→ What the task requires: Every line of the entries below that carries the string "will" should be copied.

→ Entries shown:

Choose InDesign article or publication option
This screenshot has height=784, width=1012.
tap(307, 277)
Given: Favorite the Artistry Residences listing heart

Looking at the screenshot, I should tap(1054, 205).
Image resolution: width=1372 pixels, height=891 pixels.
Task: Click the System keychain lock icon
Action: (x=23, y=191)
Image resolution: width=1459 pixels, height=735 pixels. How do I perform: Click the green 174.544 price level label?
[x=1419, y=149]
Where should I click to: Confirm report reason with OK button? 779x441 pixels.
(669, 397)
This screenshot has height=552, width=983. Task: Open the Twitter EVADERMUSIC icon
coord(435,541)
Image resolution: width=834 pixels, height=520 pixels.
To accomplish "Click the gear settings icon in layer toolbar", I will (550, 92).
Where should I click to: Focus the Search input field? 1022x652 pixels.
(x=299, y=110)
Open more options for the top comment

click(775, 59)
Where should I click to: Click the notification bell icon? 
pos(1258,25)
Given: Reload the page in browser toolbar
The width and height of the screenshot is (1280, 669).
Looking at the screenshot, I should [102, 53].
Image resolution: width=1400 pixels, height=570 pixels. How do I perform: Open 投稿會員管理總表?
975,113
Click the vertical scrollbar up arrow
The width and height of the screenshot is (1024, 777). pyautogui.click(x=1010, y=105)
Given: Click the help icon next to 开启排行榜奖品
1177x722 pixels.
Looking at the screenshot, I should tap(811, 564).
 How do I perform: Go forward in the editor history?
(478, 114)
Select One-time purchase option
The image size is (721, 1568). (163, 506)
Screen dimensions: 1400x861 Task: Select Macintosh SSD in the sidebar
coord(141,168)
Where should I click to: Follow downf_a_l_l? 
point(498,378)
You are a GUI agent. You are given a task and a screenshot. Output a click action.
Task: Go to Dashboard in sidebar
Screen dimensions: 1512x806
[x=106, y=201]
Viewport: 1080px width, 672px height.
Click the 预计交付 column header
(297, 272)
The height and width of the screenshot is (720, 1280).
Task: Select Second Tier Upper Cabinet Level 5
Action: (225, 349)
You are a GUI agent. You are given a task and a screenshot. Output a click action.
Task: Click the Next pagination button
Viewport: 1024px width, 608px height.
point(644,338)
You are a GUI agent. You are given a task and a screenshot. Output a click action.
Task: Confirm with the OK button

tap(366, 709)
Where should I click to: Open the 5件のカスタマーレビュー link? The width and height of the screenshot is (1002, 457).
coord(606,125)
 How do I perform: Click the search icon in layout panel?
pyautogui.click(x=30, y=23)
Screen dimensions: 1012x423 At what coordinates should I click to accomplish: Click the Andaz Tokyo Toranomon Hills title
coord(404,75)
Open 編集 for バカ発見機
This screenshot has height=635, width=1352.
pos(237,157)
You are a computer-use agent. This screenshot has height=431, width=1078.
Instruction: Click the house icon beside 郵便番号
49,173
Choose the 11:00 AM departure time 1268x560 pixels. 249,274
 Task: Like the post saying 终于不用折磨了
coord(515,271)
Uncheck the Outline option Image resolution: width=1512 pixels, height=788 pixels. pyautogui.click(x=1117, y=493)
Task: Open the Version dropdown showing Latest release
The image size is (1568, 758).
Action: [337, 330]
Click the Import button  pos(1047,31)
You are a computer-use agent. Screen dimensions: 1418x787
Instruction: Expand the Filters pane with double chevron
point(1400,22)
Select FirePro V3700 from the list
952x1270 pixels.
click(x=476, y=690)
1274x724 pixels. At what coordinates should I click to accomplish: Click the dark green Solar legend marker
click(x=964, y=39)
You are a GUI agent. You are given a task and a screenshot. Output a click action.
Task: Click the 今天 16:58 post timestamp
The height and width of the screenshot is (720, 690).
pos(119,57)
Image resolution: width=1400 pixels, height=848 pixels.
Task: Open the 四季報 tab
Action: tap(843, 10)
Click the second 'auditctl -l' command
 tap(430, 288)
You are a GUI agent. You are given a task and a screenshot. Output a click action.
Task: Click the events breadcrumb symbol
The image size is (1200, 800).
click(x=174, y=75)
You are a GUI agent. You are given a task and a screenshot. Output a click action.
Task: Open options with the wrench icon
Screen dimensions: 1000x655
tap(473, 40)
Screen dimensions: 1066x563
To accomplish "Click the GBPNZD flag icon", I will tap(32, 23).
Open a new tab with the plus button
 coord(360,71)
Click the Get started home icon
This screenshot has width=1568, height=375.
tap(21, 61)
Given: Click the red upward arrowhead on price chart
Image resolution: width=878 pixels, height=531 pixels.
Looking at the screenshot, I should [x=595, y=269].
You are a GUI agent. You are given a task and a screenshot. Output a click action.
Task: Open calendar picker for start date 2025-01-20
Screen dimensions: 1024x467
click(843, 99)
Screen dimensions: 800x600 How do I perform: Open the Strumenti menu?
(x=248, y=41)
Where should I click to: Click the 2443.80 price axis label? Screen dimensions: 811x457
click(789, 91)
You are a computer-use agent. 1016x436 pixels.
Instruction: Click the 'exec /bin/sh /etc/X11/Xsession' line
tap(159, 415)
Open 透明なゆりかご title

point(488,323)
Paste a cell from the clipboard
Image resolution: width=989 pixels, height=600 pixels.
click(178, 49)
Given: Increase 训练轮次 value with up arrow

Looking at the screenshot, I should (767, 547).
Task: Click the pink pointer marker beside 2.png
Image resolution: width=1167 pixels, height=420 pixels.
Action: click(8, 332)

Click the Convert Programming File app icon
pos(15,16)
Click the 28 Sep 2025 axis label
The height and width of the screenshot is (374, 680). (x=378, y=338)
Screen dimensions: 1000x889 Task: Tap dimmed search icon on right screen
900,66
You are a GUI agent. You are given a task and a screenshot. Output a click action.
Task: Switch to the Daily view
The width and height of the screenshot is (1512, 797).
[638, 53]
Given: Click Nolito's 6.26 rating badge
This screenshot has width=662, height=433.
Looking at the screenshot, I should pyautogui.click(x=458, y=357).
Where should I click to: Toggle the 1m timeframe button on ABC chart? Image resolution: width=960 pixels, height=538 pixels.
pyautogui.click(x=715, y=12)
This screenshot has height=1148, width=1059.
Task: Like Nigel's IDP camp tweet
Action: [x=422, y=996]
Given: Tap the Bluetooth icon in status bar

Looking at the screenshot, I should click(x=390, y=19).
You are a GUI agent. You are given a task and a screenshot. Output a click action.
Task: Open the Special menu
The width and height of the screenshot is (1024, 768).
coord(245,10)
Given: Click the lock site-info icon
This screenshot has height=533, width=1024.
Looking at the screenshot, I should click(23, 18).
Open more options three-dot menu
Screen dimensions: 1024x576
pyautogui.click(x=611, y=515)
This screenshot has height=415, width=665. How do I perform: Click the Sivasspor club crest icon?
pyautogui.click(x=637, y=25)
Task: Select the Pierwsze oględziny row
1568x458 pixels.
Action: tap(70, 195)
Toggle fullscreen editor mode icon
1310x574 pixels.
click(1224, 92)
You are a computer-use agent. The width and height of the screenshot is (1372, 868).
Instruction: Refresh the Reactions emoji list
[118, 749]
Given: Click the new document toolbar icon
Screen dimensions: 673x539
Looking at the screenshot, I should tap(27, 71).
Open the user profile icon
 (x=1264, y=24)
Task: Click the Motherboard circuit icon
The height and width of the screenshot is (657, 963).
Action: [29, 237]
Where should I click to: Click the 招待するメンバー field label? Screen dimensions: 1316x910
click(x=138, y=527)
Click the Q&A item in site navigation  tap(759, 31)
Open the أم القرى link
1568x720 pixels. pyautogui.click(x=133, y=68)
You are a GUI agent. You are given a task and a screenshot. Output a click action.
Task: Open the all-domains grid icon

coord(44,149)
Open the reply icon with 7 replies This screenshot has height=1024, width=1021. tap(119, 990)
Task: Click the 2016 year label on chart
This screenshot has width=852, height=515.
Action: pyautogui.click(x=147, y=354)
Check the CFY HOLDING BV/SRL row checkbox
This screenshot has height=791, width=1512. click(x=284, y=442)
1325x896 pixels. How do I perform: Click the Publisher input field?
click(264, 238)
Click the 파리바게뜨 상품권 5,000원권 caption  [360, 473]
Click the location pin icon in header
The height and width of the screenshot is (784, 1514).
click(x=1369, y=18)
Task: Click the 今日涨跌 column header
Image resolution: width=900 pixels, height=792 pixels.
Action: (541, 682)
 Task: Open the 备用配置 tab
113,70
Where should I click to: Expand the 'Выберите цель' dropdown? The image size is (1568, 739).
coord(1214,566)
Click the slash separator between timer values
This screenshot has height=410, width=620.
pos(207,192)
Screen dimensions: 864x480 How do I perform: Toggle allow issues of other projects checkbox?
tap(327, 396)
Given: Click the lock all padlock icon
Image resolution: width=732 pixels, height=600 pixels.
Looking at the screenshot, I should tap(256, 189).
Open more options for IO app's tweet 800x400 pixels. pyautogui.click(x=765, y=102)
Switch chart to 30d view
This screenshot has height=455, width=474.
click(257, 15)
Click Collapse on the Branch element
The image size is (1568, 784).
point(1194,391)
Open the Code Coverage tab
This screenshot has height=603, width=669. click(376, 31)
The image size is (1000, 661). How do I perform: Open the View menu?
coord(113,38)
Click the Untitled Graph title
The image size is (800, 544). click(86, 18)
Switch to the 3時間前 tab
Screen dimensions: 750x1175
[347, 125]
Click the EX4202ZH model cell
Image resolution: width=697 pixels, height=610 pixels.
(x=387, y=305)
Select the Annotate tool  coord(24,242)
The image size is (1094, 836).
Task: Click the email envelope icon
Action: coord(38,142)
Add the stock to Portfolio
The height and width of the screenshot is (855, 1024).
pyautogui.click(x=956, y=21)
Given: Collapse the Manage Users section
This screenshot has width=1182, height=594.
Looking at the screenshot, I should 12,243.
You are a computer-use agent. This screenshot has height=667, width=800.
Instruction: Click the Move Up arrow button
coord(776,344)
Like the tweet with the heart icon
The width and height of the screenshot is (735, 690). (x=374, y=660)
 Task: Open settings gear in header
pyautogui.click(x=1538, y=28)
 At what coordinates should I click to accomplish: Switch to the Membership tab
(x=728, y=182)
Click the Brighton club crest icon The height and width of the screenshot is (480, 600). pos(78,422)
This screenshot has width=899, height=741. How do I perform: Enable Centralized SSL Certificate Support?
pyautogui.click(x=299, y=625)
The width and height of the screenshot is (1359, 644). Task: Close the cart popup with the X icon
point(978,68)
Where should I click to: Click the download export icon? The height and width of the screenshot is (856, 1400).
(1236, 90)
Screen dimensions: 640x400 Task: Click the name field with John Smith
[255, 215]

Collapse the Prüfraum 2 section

→ Written answer:
To accomplish "Click the gear settings icon in layer toolbar", I will (550, 92).
To accomplish "Click the GBPNZD flag icon", I will tap(32, 23).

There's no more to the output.